Reality Check: Mitt Romney’s Campaign Is Not Over | USNews.com | 09.29.12

To read Politico, The Washington Post, and just about every publication in the MSMosphere, the Romney campaign is over. Done. Running 4.1 percentage points behind the president, as of Friday morning in the RCP average he is deader than a doornail.

I don’t believe it.

Yes. Yes. I’ve seen all those polls in the average: Rasmussen, Fox, Gallup, Bloomberg, Politico, National Journal, Associated Press. Today, only Rasmussen and AP show the race effectively tied. Politico shows a three-point spread, but with the president ahead and receiving that magical 50 percent level of support. National Journal also shows Obama at 50 percent, as does Gallup. Meanwhile, Fox, Gallup, Bloomberg, and National Journal all record the gap between the candidates between 5 and 6 percentage points, easily outside the margin of error.If you are a Republican (no surprise for anyone, I am) the response to such numbers is a massive gulp. Somebody hand me smelling salts.
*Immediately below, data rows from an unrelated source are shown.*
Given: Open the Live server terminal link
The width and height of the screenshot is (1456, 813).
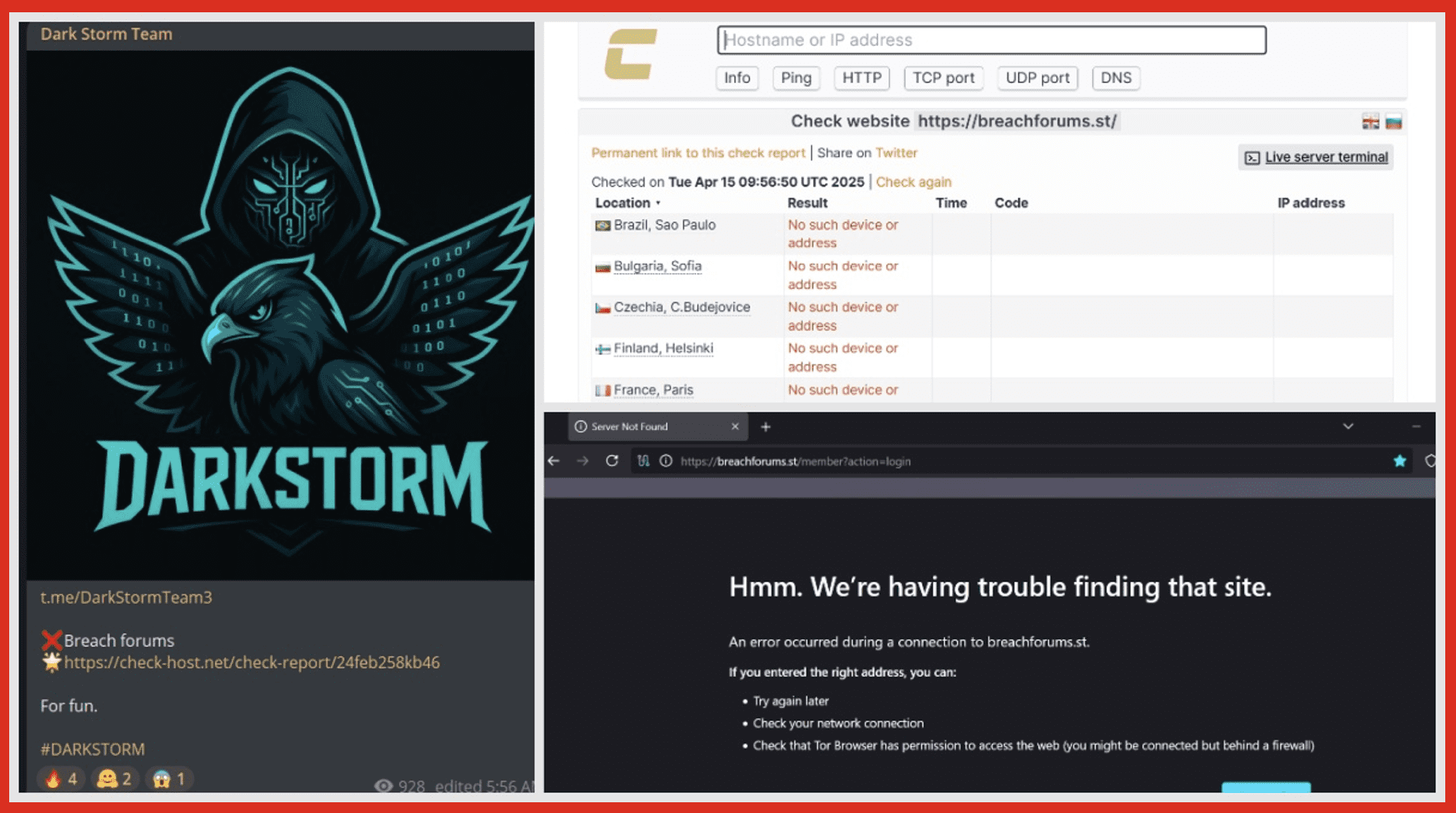Looking at the screenshot, I should coord(1326,157).
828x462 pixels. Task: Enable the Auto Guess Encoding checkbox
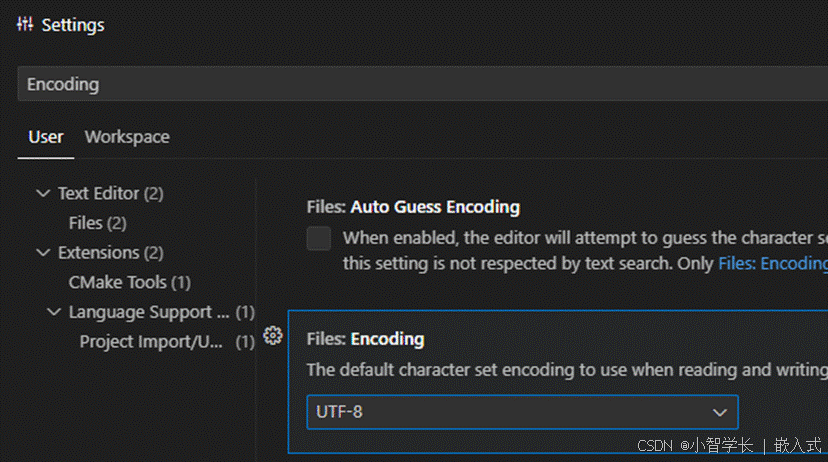tap(319, 238)
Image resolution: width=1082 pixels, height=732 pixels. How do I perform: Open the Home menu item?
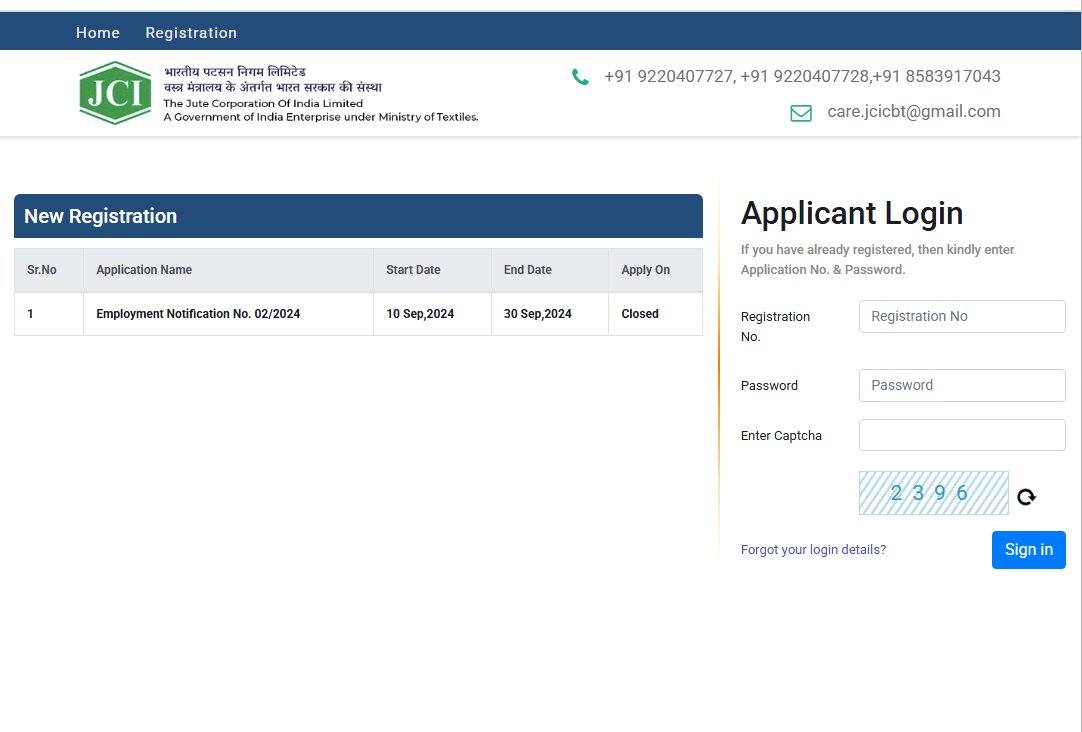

Still, I see those numbers, and I scratch my head. For Rasmussen this morning reported that, of the two candidates, 51 percent of voters trust Mitt Romney more on the economy. Only 44 percent trust Barack Obama more. Wasn’t the economy supposed to be driving this election?

Well, maybe all those preparing to cast their ballots feel Obama will keep them and their families safer than will Romney. But that’s not what people are telling Bloomberg pollsters. Again according to reports out Friday, the GOP nominee has a six percentage point (48-42) advantage over the president on which candidate would be tougher on terrorism.

The president was leading by a mile on the handling of terrorism until the Libyan attacks, the murder of Ambassador J. Christopher Stevens and the all but total discrediting of his policies on that score. It probably doesn’t help Obama either to have delivered a major address to the United Nations this week continuing to blame a YouTube film. Then the next day Fox News reported that the White House knew from day one that the film had nothing to do with the assault the day after it happened. Al Qaeda-associated jihadists had staged a well-planned, carefully organized, heavily armed, highly sophisticated attack to—as the Libyan president told reporters—coincide with the anniversary of the 2001 attack on New York City and Washington, D.C.

Of course, the same could be said of the president’s economic policy. What was he thinking? As Jay Leno put it Thursday night, “We wasted four years waiting for Obama to do something about the economy,” and he didn’t. He dithered away the months imposing on the country a mandatory and bank-breaking health program that the country didn’t and still doesn’t want. In an economy that depends for its growth on new business creation (100 percent of the net new jobs in the United States since 1980 have come from companies that are five years old or less), he wants to raise taxes and impose even more onerous and capricious regulations, crushing for small firms.

The other big driver of the economy all these decades has been global trade, both imports and exports. Nearly 30 percent of American manufacturing output is currently exported. And now because of the changing value of currencies, transportation costs and the increased productivity of American manufacturers, we are seeing U.S. companies expand stateside output and contract operations overseas.

Yet even as, under the imperatives of a difficult international economy, U.S. producers have become more globally competitive, the Obama administration has not negotiated a single new free trade agreement with any country on earth. China has concluded something like 21.

The consequences of this feckless frolic through economic wonderland was evident this week in the revised GDP growth numbers. The original numbers were bad enough. The revised numbers showed effectively no growth: 0.1 percent in July.

How do you have comparative trust numbers on the most urgent issues of the day like those of Romney and Obama—along with such a sorry performance in one policy area after another—and expect anything other than a tie or lead in the race for Romney? It is not plausible.

Ah, but the swing states are for the president, Friday’s Washington Post told us. Really?

In recent years the pollster who most nearly hit the final voting results and had the least volatility in his numbers was Scott Rasmussen. What spreads is he showing in the key battlegrounds?

Let’s see: Florida, two percentage points separate the candidates; Virginia, one point; Ohio, one point; New Hampshire three points (Romney ahead); Iowa, three points (Romney ahead); Missouri, three points (Romney ahead); Colorado, two points (Romney ahead).

To me, this does not sound like a race that is almost over. Maybe it’s time for our friends in the MSMosphere to take a break for a reality check.

Big issues of the day are at stake. When it comes to electing a president, Americans are a serious minded people. Our current administration has been a failure. The people are thinking seriously of calling for a change.